Billionaire corporate executives say President Joe Biden ought to use his massive Afghan resettlement operation to fill unfilled jobs in the United States.
Airbnb co-founder Joe Gebbia, worth $11.4 billion, and Chobani CEO Hamdi Ulukaya, worth $2 billion, write with General Michael Hayden, former director of the Center for Intelligence Agency (CIA) and the National Security Agency (NSA), that corporations should go on a hiring spree to offer jobs to the thousands of Afghans that the Biden administration has brought to the U.S. in recent weeks.
Gebbia, Ulukaya, and Hayden write:
The duty now falls to the business leaders of America. We call on companies across the nation to open their doors to Afghan talent and welcome these newcomers into our workforce. Only then will they stand proud, be able to take care of themselves and their families, and give back to the communities that have so generously welcomed them. This is the most important step the business community can take. [Emphasis added].
While U.S. employers say there are about 10.9 million unfilled jobs in the U.S., there remain about 14.1 million jobless Americans who want full-time jobs with good wages and competitive benefits. An additional 4.5 million Americans are underemployed, holding part-time jobs but wanting full-time work.
Amazon, Chobani, and the United Parcel Service (UPS) are just three of 33 corporations that have pledged to hire Afghans for American jobs after being brought to the U.S.
Many of the corporations have joined Welcome.us — a newly created non-governmental organization (NGO) backed by former Presidents Bill Clinton, George W. Bush, and Barack Obama — that will work with the Biden administration to funnel Afghans into American jobs.
The Clinton-Bush-Obama NGO is being financially bankrolled by Rockefeller Philanthropy Advisors which has ties to billionaire George Soros’s Open Society Foundation.

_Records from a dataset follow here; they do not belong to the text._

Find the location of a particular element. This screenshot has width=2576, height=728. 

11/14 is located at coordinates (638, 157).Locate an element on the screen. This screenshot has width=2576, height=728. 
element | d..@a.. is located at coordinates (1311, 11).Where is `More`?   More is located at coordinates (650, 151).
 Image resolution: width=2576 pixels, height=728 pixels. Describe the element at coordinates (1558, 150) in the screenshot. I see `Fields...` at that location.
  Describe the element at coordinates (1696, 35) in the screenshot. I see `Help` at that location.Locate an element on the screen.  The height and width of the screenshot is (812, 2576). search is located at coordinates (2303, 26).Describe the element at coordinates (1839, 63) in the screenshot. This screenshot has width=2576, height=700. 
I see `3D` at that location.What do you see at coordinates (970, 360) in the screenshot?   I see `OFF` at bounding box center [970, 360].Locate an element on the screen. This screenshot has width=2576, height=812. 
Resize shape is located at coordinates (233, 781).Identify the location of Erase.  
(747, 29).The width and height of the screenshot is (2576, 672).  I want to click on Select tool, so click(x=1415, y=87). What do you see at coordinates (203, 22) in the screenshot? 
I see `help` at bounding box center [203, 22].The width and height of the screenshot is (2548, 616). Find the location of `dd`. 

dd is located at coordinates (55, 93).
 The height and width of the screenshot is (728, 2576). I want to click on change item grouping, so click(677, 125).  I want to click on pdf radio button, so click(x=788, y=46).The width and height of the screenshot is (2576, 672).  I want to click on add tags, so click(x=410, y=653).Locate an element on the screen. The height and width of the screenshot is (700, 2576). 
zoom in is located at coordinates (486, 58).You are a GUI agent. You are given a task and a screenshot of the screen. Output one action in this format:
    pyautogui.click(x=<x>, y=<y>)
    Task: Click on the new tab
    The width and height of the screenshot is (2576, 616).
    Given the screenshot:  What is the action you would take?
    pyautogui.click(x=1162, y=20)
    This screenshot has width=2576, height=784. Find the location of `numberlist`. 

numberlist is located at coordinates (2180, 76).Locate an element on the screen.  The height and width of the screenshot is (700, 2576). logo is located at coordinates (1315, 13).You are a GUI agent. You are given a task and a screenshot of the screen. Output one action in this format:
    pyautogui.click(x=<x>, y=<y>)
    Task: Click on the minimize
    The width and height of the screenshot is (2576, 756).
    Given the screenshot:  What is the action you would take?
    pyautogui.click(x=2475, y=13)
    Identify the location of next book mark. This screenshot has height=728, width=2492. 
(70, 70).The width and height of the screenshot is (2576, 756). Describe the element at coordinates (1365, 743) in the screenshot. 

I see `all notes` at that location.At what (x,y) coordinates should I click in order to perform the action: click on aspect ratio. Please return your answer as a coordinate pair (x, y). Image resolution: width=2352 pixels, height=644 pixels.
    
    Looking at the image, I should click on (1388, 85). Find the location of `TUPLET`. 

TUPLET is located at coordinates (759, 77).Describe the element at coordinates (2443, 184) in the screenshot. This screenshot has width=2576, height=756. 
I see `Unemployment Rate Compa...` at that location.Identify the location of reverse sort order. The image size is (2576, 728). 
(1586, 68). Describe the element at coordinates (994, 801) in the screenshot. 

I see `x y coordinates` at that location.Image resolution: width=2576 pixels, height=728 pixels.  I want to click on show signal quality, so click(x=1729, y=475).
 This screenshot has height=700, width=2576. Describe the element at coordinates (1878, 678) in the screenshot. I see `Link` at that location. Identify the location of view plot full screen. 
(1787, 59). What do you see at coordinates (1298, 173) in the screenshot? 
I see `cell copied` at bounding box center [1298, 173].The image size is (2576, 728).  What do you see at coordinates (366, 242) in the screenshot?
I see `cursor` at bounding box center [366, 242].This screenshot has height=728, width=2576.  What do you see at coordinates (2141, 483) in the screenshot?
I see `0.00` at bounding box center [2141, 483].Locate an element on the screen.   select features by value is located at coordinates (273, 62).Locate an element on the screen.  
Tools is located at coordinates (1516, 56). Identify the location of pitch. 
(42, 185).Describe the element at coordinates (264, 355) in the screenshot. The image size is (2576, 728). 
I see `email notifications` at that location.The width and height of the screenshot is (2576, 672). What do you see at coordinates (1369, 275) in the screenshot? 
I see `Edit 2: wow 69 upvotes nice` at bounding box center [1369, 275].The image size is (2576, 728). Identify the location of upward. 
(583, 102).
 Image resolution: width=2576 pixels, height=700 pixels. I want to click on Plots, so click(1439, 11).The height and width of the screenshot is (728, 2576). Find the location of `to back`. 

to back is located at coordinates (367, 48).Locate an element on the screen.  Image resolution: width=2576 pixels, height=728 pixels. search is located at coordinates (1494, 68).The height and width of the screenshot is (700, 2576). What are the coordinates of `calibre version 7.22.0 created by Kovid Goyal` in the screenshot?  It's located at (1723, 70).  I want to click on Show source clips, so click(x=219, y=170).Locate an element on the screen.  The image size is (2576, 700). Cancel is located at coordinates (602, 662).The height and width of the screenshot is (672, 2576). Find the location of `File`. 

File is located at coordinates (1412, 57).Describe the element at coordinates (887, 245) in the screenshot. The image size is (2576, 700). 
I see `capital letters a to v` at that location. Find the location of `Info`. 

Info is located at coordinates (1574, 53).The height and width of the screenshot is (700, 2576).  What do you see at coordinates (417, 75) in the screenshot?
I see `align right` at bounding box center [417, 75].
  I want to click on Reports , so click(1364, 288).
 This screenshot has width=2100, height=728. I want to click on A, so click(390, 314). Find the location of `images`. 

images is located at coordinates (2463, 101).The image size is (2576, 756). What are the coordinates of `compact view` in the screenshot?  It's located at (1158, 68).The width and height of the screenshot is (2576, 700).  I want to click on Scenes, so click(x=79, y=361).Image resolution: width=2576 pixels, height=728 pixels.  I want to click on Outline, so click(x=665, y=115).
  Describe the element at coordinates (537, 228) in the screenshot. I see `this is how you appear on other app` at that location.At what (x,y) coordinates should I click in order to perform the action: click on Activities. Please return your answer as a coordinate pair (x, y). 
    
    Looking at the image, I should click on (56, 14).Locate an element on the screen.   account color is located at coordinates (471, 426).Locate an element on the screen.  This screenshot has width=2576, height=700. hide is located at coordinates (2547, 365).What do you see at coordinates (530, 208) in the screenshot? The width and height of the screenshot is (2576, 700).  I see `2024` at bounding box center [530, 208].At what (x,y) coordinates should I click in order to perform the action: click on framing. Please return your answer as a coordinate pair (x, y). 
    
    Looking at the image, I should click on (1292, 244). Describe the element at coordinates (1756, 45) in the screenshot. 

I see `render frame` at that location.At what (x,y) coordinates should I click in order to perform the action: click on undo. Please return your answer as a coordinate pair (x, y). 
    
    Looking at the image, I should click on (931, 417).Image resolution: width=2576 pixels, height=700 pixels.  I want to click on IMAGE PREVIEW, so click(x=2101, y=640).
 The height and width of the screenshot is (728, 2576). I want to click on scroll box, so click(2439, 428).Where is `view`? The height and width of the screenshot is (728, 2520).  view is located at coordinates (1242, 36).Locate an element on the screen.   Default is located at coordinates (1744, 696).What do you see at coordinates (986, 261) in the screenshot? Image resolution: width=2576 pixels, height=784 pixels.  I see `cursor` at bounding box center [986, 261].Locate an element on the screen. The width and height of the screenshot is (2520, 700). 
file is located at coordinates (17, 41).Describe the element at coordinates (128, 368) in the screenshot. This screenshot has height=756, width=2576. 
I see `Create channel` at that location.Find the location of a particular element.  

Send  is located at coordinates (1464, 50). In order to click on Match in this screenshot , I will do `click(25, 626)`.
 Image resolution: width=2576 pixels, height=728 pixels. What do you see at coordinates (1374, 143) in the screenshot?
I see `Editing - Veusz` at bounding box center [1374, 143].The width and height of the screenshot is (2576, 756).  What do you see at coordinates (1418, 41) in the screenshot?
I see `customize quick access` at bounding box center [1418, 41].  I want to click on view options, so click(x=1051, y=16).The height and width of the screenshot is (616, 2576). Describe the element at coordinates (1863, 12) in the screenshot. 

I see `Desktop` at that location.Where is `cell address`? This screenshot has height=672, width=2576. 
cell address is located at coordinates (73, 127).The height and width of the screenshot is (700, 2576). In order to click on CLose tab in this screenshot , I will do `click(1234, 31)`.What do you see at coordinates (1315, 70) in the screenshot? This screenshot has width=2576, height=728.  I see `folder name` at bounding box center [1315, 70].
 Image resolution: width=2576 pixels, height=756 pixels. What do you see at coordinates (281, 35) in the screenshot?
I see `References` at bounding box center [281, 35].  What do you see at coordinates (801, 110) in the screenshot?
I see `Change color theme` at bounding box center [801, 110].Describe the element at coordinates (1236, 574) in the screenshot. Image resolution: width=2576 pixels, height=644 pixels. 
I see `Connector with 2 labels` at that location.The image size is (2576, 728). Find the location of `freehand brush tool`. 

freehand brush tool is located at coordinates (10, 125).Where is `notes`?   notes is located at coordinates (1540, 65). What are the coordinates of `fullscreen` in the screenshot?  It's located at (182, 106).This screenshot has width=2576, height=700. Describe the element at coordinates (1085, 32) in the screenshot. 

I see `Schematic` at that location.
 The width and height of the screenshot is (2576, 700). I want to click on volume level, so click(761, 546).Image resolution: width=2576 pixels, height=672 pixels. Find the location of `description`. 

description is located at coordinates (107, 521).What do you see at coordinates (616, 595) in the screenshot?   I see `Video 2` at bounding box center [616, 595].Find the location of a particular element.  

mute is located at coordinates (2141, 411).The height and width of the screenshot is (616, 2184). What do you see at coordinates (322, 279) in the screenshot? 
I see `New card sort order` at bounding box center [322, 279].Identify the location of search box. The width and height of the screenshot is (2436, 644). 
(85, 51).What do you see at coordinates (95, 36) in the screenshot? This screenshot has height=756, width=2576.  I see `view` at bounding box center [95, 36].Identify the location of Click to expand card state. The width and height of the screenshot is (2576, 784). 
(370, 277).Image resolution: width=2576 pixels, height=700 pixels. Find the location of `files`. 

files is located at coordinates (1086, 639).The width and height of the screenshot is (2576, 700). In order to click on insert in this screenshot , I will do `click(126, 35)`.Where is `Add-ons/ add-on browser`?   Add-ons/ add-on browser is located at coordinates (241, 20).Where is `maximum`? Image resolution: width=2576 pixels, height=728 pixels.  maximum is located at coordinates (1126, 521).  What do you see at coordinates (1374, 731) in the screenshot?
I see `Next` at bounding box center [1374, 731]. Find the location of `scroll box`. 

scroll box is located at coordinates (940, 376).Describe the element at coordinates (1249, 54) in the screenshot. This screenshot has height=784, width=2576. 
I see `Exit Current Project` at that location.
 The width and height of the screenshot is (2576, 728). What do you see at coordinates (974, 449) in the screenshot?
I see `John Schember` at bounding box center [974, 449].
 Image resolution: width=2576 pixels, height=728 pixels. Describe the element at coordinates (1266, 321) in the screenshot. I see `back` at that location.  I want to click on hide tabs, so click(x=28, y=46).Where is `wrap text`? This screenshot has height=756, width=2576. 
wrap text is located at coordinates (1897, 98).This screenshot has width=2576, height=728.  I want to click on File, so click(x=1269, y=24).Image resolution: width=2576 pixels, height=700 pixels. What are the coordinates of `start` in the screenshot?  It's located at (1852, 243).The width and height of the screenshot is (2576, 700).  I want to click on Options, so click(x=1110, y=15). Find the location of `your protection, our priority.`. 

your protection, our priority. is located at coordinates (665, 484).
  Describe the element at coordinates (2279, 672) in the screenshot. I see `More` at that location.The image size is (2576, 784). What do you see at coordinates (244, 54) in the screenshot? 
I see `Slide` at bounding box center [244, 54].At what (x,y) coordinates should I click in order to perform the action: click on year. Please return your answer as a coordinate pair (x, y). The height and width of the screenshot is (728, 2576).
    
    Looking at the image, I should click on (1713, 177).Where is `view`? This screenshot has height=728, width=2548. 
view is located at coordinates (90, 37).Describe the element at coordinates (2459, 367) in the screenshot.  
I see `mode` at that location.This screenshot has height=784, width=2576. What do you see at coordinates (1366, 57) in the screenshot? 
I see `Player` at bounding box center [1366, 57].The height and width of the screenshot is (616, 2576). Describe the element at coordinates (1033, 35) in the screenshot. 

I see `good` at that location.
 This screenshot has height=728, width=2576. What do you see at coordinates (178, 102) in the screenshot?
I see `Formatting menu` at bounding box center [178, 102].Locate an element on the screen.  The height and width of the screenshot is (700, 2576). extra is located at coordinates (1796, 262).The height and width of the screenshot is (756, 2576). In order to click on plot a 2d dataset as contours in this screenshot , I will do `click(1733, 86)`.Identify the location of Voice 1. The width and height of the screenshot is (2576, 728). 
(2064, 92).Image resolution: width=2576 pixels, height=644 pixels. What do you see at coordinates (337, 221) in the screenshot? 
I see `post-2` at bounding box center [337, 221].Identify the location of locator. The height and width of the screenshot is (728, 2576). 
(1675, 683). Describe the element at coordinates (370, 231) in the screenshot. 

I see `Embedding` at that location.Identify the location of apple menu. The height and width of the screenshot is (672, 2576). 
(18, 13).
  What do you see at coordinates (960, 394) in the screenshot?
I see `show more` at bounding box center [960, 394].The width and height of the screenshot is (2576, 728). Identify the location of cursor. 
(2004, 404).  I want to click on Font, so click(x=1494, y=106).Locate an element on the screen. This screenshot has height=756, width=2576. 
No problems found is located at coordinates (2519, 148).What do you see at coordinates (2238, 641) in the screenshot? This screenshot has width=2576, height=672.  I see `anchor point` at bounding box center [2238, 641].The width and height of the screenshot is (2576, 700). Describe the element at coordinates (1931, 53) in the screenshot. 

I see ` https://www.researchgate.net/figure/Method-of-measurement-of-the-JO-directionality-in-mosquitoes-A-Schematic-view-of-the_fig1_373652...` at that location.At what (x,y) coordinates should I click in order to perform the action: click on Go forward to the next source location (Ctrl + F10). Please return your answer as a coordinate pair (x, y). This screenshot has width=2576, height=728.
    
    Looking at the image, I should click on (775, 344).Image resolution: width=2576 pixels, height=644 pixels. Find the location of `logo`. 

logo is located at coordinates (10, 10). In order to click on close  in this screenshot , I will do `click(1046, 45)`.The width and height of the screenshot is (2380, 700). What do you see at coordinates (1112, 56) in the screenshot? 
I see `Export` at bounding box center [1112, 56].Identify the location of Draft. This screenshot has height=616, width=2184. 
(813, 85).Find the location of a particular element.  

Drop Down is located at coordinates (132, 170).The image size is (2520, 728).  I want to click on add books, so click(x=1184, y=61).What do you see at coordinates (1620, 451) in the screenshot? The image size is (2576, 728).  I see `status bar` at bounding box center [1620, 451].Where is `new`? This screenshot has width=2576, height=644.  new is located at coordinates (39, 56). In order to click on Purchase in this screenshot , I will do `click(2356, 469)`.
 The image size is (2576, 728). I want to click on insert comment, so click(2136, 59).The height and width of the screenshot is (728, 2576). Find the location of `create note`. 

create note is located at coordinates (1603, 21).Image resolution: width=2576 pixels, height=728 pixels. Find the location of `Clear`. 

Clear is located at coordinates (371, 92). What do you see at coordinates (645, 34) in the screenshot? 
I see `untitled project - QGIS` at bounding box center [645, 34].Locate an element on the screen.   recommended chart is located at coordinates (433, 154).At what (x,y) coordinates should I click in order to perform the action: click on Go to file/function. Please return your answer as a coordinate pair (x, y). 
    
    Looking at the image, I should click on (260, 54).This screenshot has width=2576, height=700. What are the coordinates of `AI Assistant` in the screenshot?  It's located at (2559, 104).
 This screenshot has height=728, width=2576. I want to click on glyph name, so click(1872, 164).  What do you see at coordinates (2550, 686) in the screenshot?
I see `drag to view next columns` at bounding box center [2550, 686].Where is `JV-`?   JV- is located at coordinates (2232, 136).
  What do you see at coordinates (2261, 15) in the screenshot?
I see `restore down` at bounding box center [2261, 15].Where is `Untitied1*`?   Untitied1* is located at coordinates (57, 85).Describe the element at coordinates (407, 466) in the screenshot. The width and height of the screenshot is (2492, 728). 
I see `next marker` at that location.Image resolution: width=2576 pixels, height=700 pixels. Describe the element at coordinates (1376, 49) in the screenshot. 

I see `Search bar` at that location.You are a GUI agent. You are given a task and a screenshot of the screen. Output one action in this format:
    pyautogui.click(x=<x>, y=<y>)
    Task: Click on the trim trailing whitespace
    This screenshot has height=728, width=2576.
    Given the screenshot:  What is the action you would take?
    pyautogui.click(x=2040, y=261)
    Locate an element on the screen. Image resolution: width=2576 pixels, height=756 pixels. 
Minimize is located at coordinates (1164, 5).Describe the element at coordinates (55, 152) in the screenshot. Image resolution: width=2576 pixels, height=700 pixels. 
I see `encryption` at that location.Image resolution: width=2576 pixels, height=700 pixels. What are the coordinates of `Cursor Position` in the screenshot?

The U.S. Chamber of Commerce is also working alongside Welcome.us to help get Afghans into American jobs after they arrive.
“We’re proud to bring American businesses together to fill a critical need — supporting the resilience and financial independence of Afghan refugees who are starting a new life in the U.S.,” Chamber executives said in a statement.
In terms of employment, Afghans arriving in the U.S. are expected to mostly compete against working class Americans for jobs. Analysis released this month shows that while the Afghan population in the U.S. has exploded to about 133,000 in recent years, the number of Afghans living on welfare and near poverty has also jumped.
In 2005, the number of Afghan immigrants with at least a bachelor’s degree was about the same as the number of native-born Americans with at least a bachelor’s degree — roughly 29 percent. Today, more than 35 percent of native-born Americans hold at least a bachelor’s degree and only 26 percent of Afghan immigrants.
Afghan immigrants continue to have high school drop-out rates, more than 22 percent, compared to native-born Americans, with less than seven percent.